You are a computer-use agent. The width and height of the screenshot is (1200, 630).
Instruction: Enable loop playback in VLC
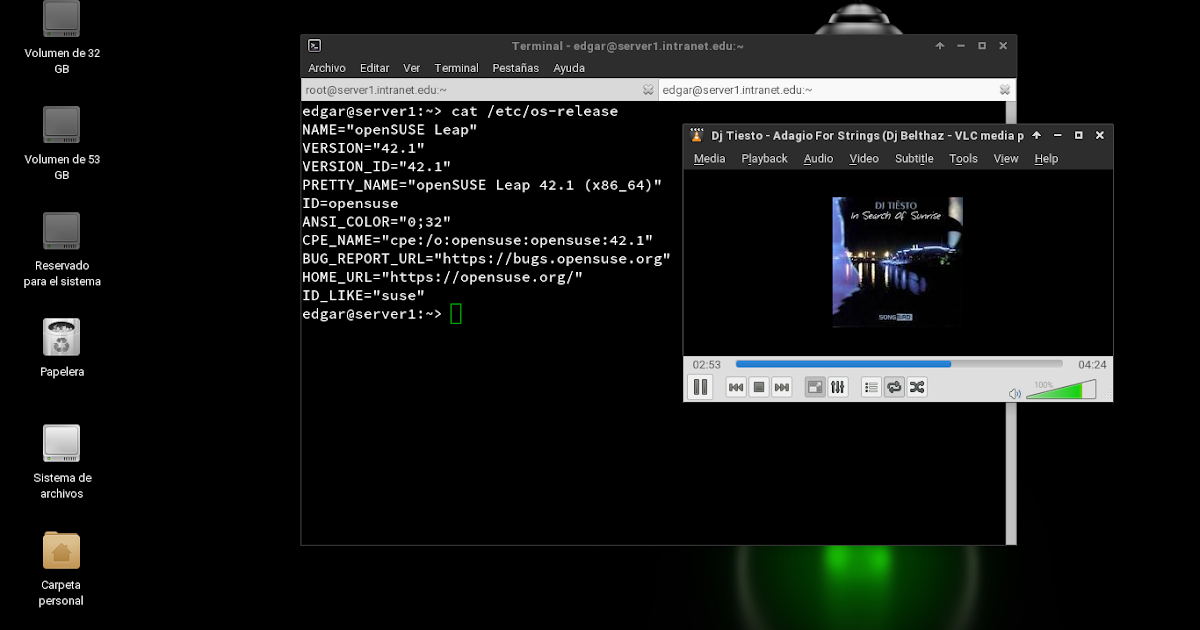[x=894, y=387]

==

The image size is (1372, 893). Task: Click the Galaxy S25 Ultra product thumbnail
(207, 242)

--

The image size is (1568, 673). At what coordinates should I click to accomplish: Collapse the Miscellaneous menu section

**Short task:** Rewrite the material from the line with "You are a computer-use" up to and including the line with "[x=894, y=387]", shifting every answer coordinate by adding 49 to it. Leave the pictures out.

**Solved exercise:**
You are a computer-use agent. The width and height of the screenshot is (1200, 630).
Instruction: Enable loop playback in VLC
[x=943, y=436]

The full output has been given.